I don’t know if there is any other organisation granting work permits, perhaps those “military advisors” get their work permit through the Ministry of Defense, but that should be all…
And of course, each has an own set of rules how to “evaluate” a foreign candidate…


#11

Schmartzell> Question: Will these kinds of affairs all be cleared
Schmartzell> up when (and if) Taiwan re-unifies with the
Schmartzell> Mainland under the “one country, three systems”
Schmartzell> formula?

You mean 一果兩汁? Why, that’s impossible, anybody knows that. And what’s this about open wife permits? Is that why the lady was so emphatic? Is that what we are paying you for these days? No wonder the Vice President’s commission wants nothing to do with us.


#12

For those who have already obtained an “open work permit” (also called “personal work permit”) and still have questions about it’s full applicability to do any kind of work in the ROC, I invite you to send in your own inquiry to the Council of Labor Affairs.

I have come up with a one page letter in Chinese specifically for this purpose (MS WORD format). If you want a copy, please give me a private email, clearly indicating your email address, and I will send it to you by return email.

(To printout this letter on your computer will require Chinese system).

Notes: Open Work Permit categories are –
51.01.01. Foreign persons [1] who are married to citizens with household registration within the territory of the Republic of China and [2] who have obtained residency.

51.01.02. Refugees who have obtained residency.

51.01.04. Foreign persons who have obtained approval to live with their lineal blood relatives with household registration in the territory of the Republic of China.

51.01.05. Foreign persons who have obtained permanent residency.


#13

Actually this topic is getting a little confusing. I was under the impression that once I get back from Australia, married, I would be able to apply first for my JFV (whatever) and then OWP based on marriage to a local spouse. After this I would be free to work wherever I wanted provided they wanted me.

Can somebody please tell me if this above info is correct. And if not, where and why?


#14

I believe that everything you have said is correct.

As to the where and why of how it may be possibly incorrect, we are still investigating.

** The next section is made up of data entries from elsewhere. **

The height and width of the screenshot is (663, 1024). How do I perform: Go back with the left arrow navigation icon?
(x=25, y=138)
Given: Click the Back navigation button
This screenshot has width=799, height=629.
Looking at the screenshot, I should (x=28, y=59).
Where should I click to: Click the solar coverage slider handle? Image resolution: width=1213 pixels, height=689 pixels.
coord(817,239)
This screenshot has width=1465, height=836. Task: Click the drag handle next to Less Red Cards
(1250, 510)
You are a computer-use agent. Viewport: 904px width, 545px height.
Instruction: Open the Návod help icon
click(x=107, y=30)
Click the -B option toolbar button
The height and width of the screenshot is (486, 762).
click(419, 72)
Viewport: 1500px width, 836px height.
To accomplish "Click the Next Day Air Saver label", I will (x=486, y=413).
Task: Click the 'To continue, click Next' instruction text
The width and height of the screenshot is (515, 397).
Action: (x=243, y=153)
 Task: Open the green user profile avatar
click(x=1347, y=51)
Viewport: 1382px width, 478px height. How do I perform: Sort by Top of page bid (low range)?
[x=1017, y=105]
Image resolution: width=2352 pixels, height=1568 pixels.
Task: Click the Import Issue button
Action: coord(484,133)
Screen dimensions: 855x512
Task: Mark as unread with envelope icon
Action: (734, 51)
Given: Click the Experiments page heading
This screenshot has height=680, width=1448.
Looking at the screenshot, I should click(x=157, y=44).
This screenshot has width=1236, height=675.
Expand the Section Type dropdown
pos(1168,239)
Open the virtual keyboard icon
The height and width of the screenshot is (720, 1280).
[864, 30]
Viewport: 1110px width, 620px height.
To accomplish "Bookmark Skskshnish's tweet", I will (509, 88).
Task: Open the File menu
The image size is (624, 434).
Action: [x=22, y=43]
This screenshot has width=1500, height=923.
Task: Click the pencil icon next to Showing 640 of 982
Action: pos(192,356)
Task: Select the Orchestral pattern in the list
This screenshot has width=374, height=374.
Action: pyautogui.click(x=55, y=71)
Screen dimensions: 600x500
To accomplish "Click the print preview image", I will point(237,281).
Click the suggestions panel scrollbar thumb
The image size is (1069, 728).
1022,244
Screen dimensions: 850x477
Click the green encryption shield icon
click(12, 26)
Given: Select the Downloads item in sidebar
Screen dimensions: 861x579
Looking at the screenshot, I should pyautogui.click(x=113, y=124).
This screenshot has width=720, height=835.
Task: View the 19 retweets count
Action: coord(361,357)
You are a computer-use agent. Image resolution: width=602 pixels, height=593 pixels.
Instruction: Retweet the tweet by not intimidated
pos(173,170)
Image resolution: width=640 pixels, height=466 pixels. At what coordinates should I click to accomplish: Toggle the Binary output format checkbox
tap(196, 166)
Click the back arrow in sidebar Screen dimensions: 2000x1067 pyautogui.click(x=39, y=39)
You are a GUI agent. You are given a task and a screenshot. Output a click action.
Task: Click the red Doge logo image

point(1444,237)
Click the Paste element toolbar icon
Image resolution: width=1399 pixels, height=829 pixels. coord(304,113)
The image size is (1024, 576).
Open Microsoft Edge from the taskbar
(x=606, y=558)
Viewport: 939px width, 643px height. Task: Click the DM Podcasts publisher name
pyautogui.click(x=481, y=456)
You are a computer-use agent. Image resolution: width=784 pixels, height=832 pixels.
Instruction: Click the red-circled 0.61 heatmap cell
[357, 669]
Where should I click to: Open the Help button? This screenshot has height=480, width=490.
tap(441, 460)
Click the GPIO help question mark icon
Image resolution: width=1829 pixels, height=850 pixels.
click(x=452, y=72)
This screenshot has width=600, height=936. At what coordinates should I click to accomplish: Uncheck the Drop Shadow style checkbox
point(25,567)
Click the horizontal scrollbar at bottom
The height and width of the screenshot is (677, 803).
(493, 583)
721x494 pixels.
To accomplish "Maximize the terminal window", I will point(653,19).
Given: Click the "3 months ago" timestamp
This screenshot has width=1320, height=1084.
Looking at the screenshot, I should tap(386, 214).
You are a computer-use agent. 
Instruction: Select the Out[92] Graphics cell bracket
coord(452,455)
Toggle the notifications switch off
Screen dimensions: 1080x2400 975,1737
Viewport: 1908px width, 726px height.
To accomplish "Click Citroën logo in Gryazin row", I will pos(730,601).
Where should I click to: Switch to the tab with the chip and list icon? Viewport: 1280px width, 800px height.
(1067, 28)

Do you want a copy of my Chinese form-letter? Please indicate your mailing address.


#15

Yeah Richard I’d appreciate that thanks. Amos.


#16

I have a copy of the official letter which the Council of Labor Affairs sent to a KMT Legislator recently. This letter confirms that a foreigner with an ESA Article 51.01.01, 51.01.02, 51.01.04, or 51.01.05 work permit does not need any additional permission to work in a bushiban, kindergarten, child-care center, university, etc. or anywhere else.

If you need a copy of this letter, please send me a private email with your FAX number, or indicate your mailing address. (If you are writing a Chinese address in English, please give me some indication as to how to write the characters.)


#17

Well, Richard emailed CLA’s official answer. It is simple. If you have an OWP (excluding 51.1.3) then you can work pretty much wherever you like.

You don’t need to apply anywhere else.

However, most Taiwanese HR depts schrew up, by asking some ill-informed paper-pusher in some of the departments who mistakenly think they have any jurisdiction over the matter.